The key advantage of IOP over PHP is flexibility. Because the time commitment is smaller, you can often continue going to work, caring for your family, or attending classes. PHP requires a larger chunk of your day and may not be realistic if you can’t take extended time away from your responsibilities.
Cost and Insurance Coverage
Without insurance, IOP costs typically range from $250 to $500 per day. That translates to roughly $5,000 to $10,000 per month depending on how many days per week you attend and what services are included. Dual diagnosis programs, which treat co-occurring mental health and substance use conditions, tend to cost more, generally $300 to $600 per day, because of the added complexity.
Most private insurance plans and Medicaid cover IOPs, though the extent of coverage varies. Some plans require prior authorization, meaning your provider needs to demonstrate that the level of care is medically necessary before the insurer will approve it. If you’re considering an IOP, calling your insurance company first to verify coverage and any out-of-pocket costs can save you from unexpected bills.
What Happens After an IOP
Finishing an IOP doesn’t mean treatment is over. The transition to less intensive care is a critical period, and planning for it usually starts well before your last session. Most people step down to traditional outpatient therapy, seeing a therapist weekly or biweekly to maintain the skills they built during the program. Outpatient follow-up typically lasts around 60 days, with periodic check-ins after that.

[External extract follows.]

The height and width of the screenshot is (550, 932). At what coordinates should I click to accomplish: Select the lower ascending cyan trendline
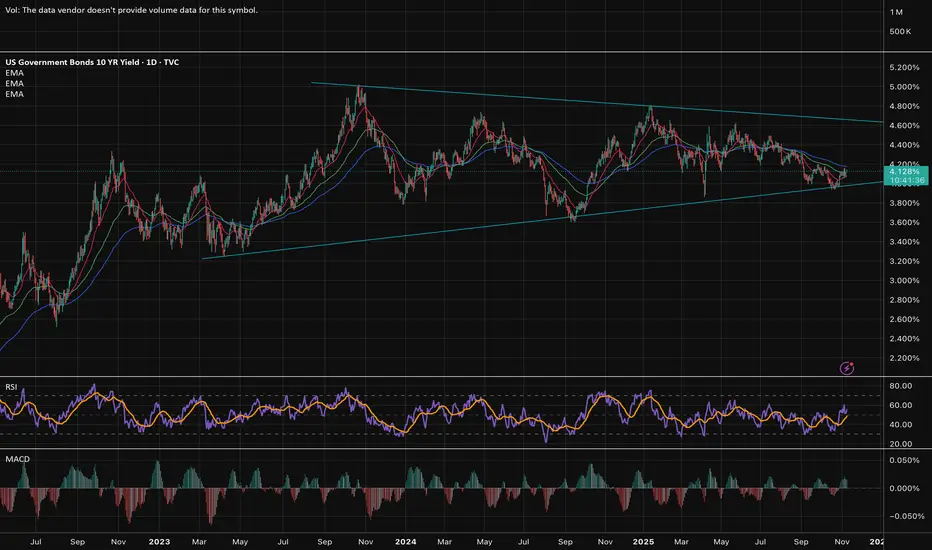(500, 224)
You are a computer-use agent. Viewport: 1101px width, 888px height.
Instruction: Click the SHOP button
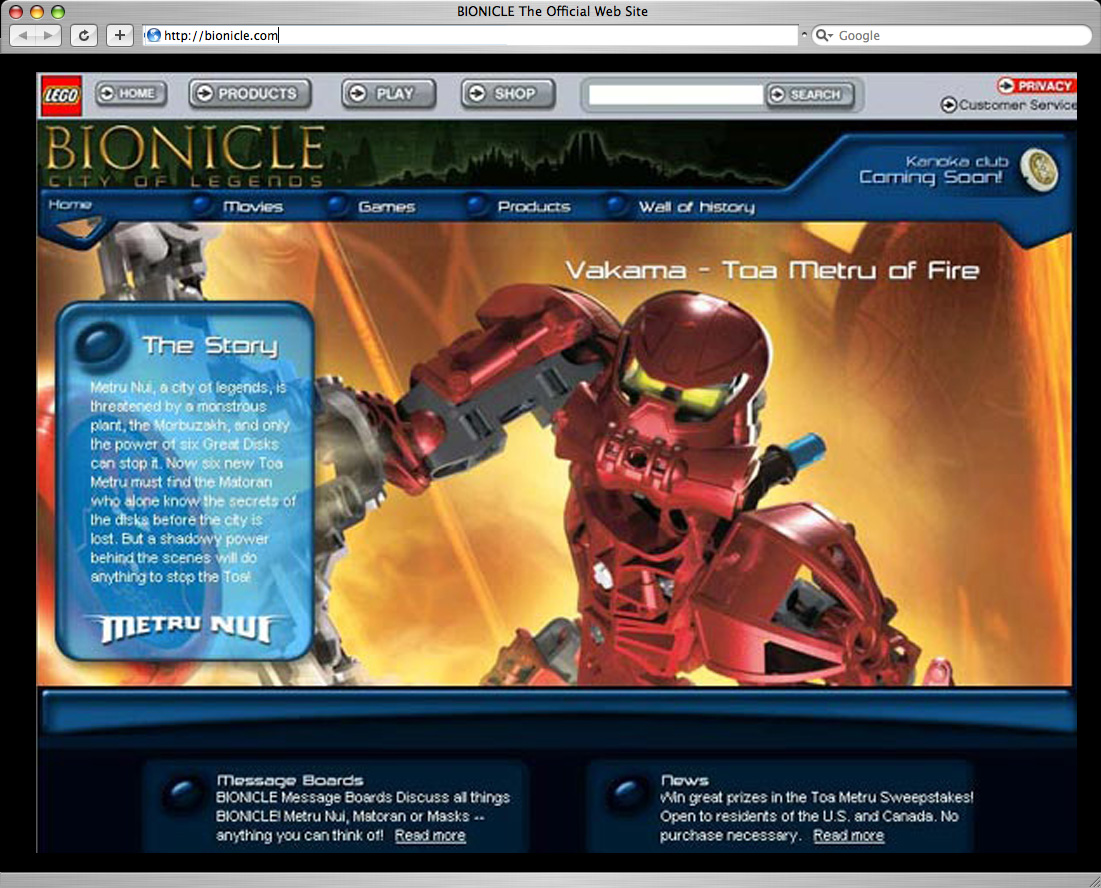point(507,94)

Many programs encourage ongoing participation in support groups, whether that’s 12-step meetings, SMART Recovery, or peer coaching. Family therapy can also play a role in aftercare, helping the people closest to you understand what you’ve been working on and how to support your progress. If you were prescribed medication during the IOP, your providers will coordinate a handoff to make sure there are no gaps in your prescriptions or follow-up appointments. The goal is a smooth landing, not an abrupt stop.